New from the University Press of Kansas: Justice Robert H. Jackson's Unpublished Opinion in Brown v. Board: Conflict, Compromise, and Constitutional Interpretation
(Nov. 2017), by David M. O'Brien
(University of Virginia). A description from the Press:
Brown v. Board of Education is widely recognized as one of the US Supreme Court’s most important decisions in the twentieth century. Robert H. Jackson, an associate justice on the case, is generally considered one of the Court’s most gifted writers. Though much has been written about Brown, citing the writing and remarks of the justices who participated in the 1954 decision, comparatively little has been said about Jackson or his unpublished opinion, which is sometimes even mistakenly taken as a dissenting opinion. This book visits Brown v. Board of Education from Jackson’s perspective and, in doing so, offers a reinterpretation of the justice's thinking, and of the Supreme Court's decision making, in a ruling that continues to reverberate through the nation’s politics and public life.

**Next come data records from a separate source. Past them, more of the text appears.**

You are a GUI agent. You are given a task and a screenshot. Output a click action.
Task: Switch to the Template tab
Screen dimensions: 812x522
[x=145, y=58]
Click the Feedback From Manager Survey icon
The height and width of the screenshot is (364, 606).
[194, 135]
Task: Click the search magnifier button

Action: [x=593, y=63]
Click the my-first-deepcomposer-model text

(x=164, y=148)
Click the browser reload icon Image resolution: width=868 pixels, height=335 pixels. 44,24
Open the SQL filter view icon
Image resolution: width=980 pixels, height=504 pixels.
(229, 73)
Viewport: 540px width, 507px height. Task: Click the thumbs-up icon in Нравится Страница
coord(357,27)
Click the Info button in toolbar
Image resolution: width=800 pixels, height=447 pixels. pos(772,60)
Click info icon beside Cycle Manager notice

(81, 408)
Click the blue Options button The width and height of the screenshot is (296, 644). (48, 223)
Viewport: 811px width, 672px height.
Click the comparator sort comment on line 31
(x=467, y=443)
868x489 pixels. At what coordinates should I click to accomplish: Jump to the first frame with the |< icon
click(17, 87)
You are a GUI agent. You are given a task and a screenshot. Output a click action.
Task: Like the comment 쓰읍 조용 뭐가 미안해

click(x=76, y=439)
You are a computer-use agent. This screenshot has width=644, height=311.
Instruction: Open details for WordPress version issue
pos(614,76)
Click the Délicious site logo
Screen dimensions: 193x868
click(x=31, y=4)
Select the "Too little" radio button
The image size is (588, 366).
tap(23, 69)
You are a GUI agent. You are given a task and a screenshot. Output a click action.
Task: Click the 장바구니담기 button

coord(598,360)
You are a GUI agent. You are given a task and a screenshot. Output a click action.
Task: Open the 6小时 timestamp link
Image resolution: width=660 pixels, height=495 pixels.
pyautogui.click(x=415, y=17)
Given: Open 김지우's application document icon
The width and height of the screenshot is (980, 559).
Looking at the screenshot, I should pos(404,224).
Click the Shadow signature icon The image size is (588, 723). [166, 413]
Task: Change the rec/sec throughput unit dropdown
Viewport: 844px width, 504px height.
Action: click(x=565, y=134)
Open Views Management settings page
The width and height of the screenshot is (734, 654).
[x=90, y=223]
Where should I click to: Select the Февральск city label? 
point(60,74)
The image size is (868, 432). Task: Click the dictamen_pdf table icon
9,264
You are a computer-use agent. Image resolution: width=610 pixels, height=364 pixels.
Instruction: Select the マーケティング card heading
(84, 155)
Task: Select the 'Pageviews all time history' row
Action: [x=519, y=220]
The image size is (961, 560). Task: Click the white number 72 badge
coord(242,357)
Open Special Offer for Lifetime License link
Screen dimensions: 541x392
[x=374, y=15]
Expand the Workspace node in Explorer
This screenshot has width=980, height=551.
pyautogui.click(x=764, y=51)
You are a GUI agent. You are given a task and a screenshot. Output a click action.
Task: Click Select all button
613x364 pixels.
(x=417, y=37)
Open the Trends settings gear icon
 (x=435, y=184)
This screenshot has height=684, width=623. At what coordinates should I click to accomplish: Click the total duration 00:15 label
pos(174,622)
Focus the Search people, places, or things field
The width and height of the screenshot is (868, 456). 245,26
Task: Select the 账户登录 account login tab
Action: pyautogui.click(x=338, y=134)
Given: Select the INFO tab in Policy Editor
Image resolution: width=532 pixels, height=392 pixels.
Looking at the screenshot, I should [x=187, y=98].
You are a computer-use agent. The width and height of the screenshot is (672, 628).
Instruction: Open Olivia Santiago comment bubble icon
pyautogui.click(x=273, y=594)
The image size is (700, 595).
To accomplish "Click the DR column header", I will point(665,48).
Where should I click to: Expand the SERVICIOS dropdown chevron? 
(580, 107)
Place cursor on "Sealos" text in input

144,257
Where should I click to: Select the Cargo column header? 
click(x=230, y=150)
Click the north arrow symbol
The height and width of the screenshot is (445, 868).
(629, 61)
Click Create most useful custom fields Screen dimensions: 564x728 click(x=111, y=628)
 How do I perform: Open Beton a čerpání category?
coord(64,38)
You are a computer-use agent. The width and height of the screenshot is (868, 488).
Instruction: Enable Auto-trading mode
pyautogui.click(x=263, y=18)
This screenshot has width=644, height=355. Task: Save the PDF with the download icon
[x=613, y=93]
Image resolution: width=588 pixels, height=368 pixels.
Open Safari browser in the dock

Weaving together judicial biography, legal history, and judicial politics, Justice Robert H. Jackson’s Unpublished Opinion in Brown v. Board provides a nuanced look at constitutional interpretation, and the intersection of law and politics, from inside the mind of a justice, within the context of a Court deciding a seminal case. Through an analysis of six drafts of Jackson's unpublished concurring opinion, David M. O’Brien explores the justice’s evolving thoughts on relevant issues at critical moments in the case. His retelling of Brown presents a new view of longstanding arguments confronted by Jackson and the other justices over “original intent” versus a “living Constitution,” the role of the Court, and social change and justice in American political life. The book includes the final draft of Jackson’s unpublished opinion, as well as the Warren Court's opinions in Brown and in Bolling v. Sharpe, for comparison, along with a timeline of developments and decision making leading to the Court’s landmark ruling.